Tutanchamun in Lüttich : Eine Schau mit viel Gold und vielen Kulissen
„Tutanchamun“-Schau im Lütticher Bahnhof: Eine Ausstellung über den Pharaonenkönig und wie es war, als Howard Carter vor rund 100 Jahren sein Grab entdeckte. Ein Rundgang mit viel Gold und vielen Kulissen.
Mit einer Kerze in der Hand steht Howard Carter am 26. November 1922 vor einer Steinwand im Tal der Könige in Ägypten. Er bemerkt eine kleine Öffnung in der Wand, beleuchtet sie und schiebt die Kerze durch das Loch und schaut hinein. Seine Augen müssen sich erst an die Dunkelheit gewöhnen. Aber auch, weil er so überwältigt ist, bleibt er ein paar Sekunden stumm. „Sehen Sie etwas?“, fragt ihn Lord Carnarvon, der hinter ihm steht. „Ja, wunderbare Dinge“, soll Carter geantwortet haben.
Im flackernden Licht erkennt er nach und nach die Umrisse seltsamer Tiere und Statuen, Möbel, allerlei Behältnisse und Kisten, vieles davon leuchtet golden. Carter hat das Grab Tutanchamuns entdeckt, jenem Pharaonenkönig, der circa von 1332 bis 1323 v. Chr. regierte und mit etwa 18 Jahren starb.
Es ist eine Geschichte wie aus einem Film, mit einem Helden, der auf eine abenteuerliche Suche nach einem großen Schatz geht, dabei mit kiloweise Gold und ewigem Ruhm belohnt wird, einen der ersten Medien-Hypes entfacht und aus einer alten Mumie einen Star macht. Die Ausstellung „Tutanchamun. Auf den Spuren des vergessenen Pharaos“ im Lütticher Bahnhof Guillemins erzählt diese Geschichte noch einmal neu – aus der Sicht des Entdeckers Howard Carter. Eine Schau, in der die Besucher nacherleben können, was sich vor rund hundert Jahren am Nil zugetragen hat.

» **BITTE BEARBEITEN**
[1] Zähle auf, was Carter im Text zur Tutanchamun-Ausstellung im flackernden Licht nach und nach erkennt.
[2] Gib den Abschnitt aus dem Text zur Tutanchamun-Ausstellung wörtlich wieder, beginnend bei „Tutanchamun in Lüttich“ und endend bei „Carter geantwortet haben.“.
[3] Führe den Text zur Tutanchamun-Ausstellung nach seinem letzten Satz fort.

» **VORLIEGENDE DATEN**
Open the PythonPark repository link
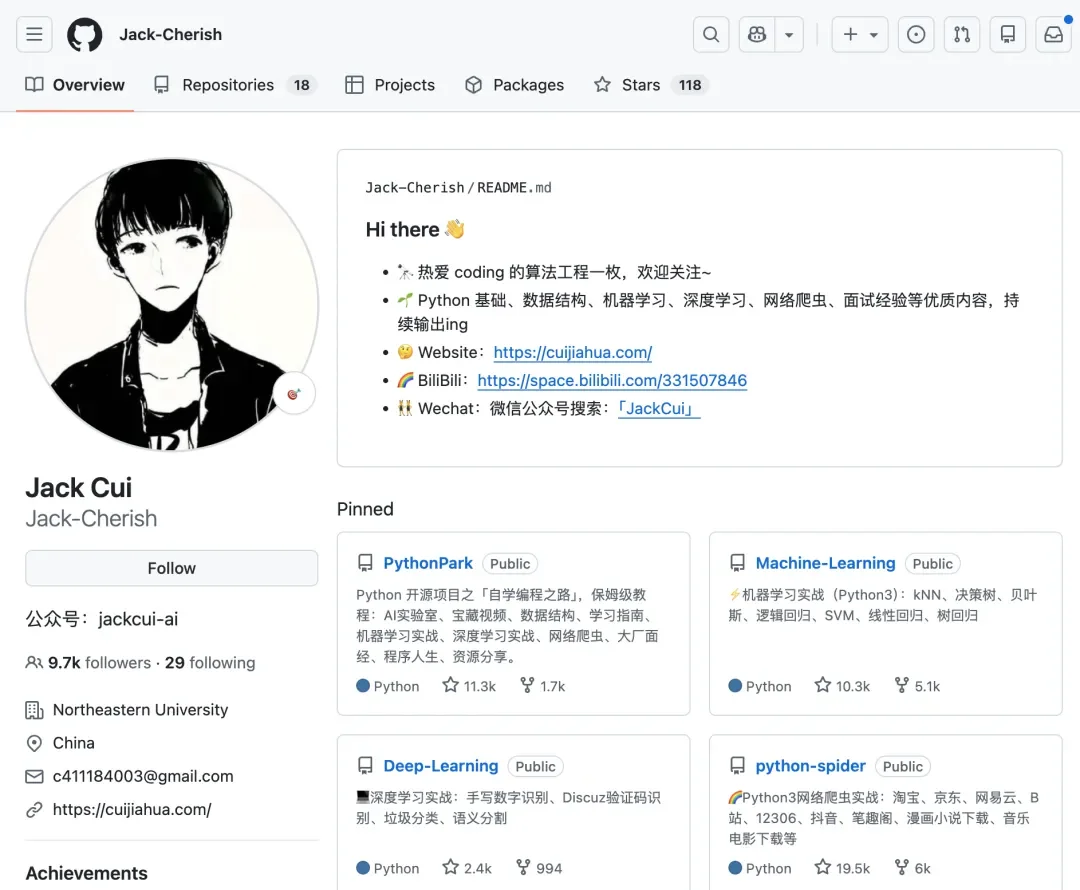 point(428,563)
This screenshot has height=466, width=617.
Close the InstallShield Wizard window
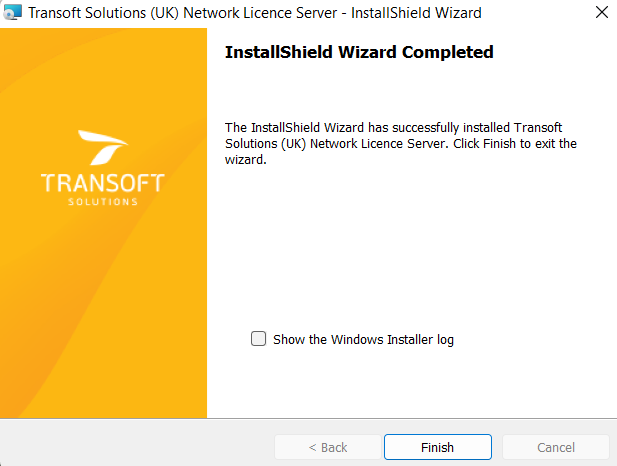602,12
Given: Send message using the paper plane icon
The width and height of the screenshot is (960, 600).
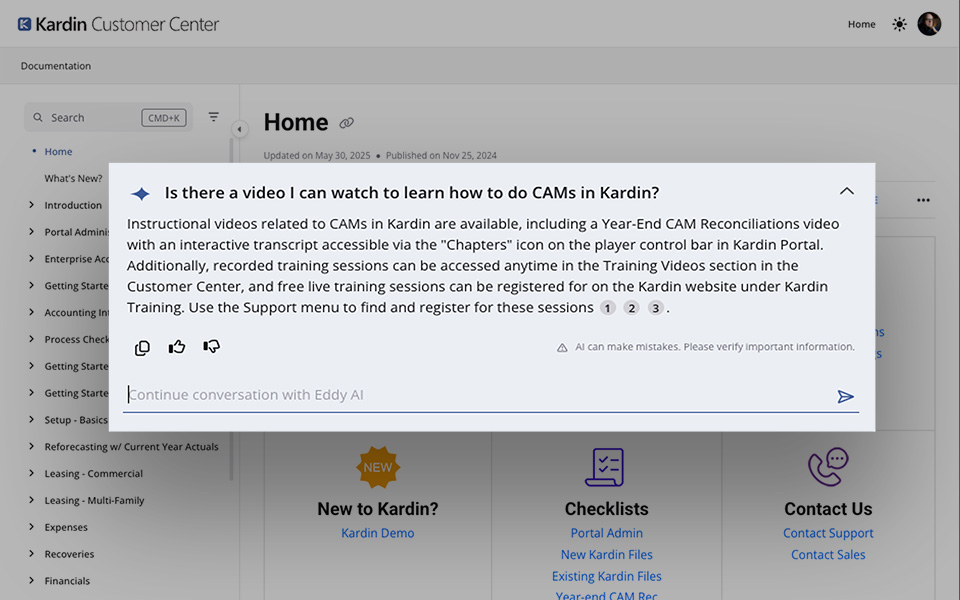Looking at the screenshot, I should (846, 396).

» **DIE LÖSUNGEN**
[1] Tiere, Statuen, Möbel, Behältnisse, Kisten

[2]
Tutanchamun in Lüttich : Eine Schau mit viel Gold und vielen Kulissen
„Tutanchamun“-Schau im Lütticher Bahnhof: Eine Ausstellung über den Pharaonenkönig und wie es war, als Howard Carter vor rund 100 Jahren sein Grab entdeckte. Ein Rundgang mit viel Gold und vielen Kulissen.
Mit einer Kerze in der Hand steht Howard Carter am 26. November 1922 vor einer Steinwand im Tal der Könige in Ägypten. Er bemerkt eine kleine Öffnung in der Wand, beleuchtet sie und schiebt die Kerze durch das Loch und schaut hinein. Seine Augen müssen sich erst an die Dunkelheit gewöhnen. Aber auch, weil er so überwältigt ist, bleibt er ein paar Sekunden stumm. „Sehen Sie etwas?“, fragt ihn Lord Carnarvon, der hinter ihm steht. „Ja, wunderbare Dinge“, soll Carter geantwortet haben.

[3]
Howard Carter war weder Ägyptologe noch Archäologe, sondern ein begabter Zeichner, den wie so viele in dieser Zeit die Faszination für das Alte Ägypten gepackt hatte und der dann durch gute Beziehungen ins Tal der Könige gelangte, um dort Funde abzuzeichnen. Sein Ausbilder, der akribische britische Archäologe Flinders Petrie, war zunächst wenig begeistert davon, mit ihm direkt an den Ausgrabungsstellen zusammenzuarbeiten. Weil Carter nur an Malerei und Naturkunde interessiert sei, sehe er „keinen Nutzen darin, aus ihm einen Ausgräber zu machen“, schrieb Flinders an seine Mutter zu Beginn der Zusammenarbeit. Was für ein Irrtum!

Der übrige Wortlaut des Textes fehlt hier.